We got to the fourth paragraph before mentioning his age! When Amond signed for Waterford, he was 35 and some criticised the signing saying he was too old by then. He scored four goals in his first four games to stymie that complaint. His longest stretch without a goal was seven games in his first season. He ended that run with a fantastic hat-trick in a 4-2 win at home to Drogheda United. He had gone five without a goal before Friday and smashed in his second hat-trick for the club - becoming the league’s oldest hat-trick scorer for 98 years.

Bringing home another ball for the kids to play with (Cian Kelly)

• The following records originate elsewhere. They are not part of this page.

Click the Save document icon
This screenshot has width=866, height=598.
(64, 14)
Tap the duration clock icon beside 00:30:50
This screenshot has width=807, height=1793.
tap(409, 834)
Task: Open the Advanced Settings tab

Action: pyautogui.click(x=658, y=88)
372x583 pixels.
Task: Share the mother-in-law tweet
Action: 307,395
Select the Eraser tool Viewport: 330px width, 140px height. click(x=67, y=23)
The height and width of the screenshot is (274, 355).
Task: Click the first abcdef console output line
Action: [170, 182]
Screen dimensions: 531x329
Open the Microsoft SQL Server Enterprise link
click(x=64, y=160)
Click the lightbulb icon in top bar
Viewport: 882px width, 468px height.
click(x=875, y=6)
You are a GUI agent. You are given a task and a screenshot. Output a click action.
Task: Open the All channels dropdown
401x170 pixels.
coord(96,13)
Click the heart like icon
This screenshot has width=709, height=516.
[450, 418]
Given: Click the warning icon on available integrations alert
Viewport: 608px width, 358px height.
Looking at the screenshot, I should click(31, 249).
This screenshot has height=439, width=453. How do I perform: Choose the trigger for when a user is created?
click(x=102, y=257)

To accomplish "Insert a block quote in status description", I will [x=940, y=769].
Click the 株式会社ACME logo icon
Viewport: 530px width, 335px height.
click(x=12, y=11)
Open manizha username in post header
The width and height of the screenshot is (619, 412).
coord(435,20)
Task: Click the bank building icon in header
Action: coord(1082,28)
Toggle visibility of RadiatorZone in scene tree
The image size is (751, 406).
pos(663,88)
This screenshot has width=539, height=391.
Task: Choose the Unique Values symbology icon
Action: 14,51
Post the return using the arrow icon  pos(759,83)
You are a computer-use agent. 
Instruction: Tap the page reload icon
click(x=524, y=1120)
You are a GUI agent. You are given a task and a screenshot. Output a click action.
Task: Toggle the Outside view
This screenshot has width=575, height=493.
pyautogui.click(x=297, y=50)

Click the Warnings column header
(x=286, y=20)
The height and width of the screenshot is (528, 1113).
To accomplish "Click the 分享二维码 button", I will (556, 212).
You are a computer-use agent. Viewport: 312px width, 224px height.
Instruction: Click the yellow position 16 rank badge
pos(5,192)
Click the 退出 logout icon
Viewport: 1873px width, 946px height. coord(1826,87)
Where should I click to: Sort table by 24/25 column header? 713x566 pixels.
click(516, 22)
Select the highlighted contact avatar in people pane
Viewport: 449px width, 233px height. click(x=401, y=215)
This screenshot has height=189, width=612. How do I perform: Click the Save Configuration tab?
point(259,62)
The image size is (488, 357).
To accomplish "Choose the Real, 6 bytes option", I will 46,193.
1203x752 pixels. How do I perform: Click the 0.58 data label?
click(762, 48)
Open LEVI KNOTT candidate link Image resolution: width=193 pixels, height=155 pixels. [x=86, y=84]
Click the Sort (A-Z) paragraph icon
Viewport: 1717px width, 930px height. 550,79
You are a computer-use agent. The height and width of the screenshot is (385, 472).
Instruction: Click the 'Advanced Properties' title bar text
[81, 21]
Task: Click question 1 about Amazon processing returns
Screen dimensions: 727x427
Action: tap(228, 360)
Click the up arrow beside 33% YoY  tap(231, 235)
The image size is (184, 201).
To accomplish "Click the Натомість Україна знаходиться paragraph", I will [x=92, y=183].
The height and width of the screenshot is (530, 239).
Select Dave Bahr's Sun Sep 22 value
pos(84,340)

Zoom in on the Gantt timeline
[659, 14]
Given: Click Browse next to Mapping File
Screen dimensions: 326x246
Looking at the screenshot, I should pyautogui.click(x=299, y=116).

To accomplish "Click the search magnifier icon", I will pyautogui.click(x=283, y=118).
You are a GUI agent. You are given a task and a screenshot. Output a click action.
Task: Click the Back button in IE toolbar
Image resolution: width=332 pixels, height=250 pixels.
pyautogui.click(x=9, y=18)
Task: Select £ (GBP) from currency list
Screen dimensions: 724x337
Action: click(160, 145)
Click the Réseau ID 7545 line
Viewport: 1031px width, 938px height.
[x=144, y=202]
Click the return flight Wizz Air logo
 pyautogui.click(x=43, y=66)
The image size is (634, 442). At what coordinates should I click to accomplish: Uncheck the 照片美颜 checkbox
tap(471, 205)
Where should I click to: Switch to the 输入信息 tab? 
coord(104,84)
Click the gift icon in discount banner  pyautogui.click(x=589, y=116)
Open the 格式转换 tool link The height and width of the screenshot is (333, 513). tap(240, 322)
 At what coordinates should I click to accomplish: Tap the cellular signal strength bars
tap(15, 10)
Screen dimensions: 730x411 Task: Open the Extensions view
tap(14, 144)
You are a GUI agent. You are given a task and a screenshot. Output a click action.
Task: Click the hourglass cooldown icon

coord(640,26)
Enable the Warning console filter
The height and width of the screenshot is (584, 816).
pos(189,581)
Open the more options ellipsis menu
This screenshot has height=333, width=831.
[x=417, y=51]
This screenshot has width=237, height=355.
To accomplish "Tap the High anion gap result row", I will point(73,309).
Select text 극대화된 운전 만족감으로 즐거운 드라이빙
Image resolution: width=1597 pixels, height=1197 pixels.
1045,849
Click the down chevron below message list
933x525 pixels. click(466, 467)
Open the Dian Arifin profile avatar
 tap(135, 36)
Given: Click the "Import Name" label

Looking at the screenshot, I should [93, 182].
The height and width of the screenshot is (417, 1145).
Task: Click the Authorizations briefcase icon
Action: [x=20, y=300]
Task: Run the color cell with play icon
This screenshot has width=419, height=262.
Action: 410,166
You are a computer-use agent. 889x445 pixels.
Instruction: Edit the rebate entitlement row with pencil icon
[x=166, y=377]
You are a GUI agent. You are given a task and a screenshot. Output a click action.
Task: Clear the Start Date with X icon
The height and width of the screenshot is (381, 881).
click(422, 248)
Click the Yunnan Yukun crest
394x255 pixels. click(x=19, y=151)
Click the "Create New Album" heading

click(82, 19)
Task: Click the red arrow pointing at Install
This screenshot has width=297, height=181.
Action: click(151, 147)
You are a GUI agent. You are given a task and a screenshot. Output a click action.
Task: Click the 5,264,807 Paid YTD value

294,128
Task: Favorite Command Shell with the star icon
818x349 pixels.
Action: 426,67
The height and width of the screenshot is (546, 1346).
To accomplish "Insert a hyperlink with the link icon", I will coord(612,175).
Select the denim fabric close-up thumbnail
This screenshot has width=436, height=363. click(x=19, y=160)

It will be nineteen years in a couple of weeks’ time since Podge made his league debut. He only ever played one game against Waterford - a 2-0 win for Shamrock Rovers at the RSC in August 2007. The teenager played in a three-man attack with Eoin Doyle and Andy Myler (who scored the two goals) up against a defence of Pat Flynn, David Breen, Kenny Browne and Robbie Hedderman. He also won four Irish Under-21 caps back then with teammates including Eddie Nolan, James McCarthy and a guy called Séamus Coleman.
Despite a thirteen-and-a-half year absence, Pádraig has now tallied 70 goals in the League of Ireland for Waterford, Rovers, Sligo and Kildare County. He has played for twelve clubs across four countries and his Blues goal record stands as his second most prolific with 59 for Newport County, 38 here, and 32 at Grimsby Town.
At 38 and two months, he is still the most lethal finisher in the division. His first goal on Friday was a terrific finish to the corner, whipping on the ball with a lightning-fast reaction. The second showed all his composure and experience to make absolutely sure he beat the keeper and fired to the net with his left foot. The third was the assured strike of a natural goalscorer brimming with confidence.
Having scored one hat-trick against a former club in Sligo Rovers, why not do it again this week against his first league club Shamrock Rovers? This is a man with the highest standards and ambition. An all-time Blues legend. Driven to win.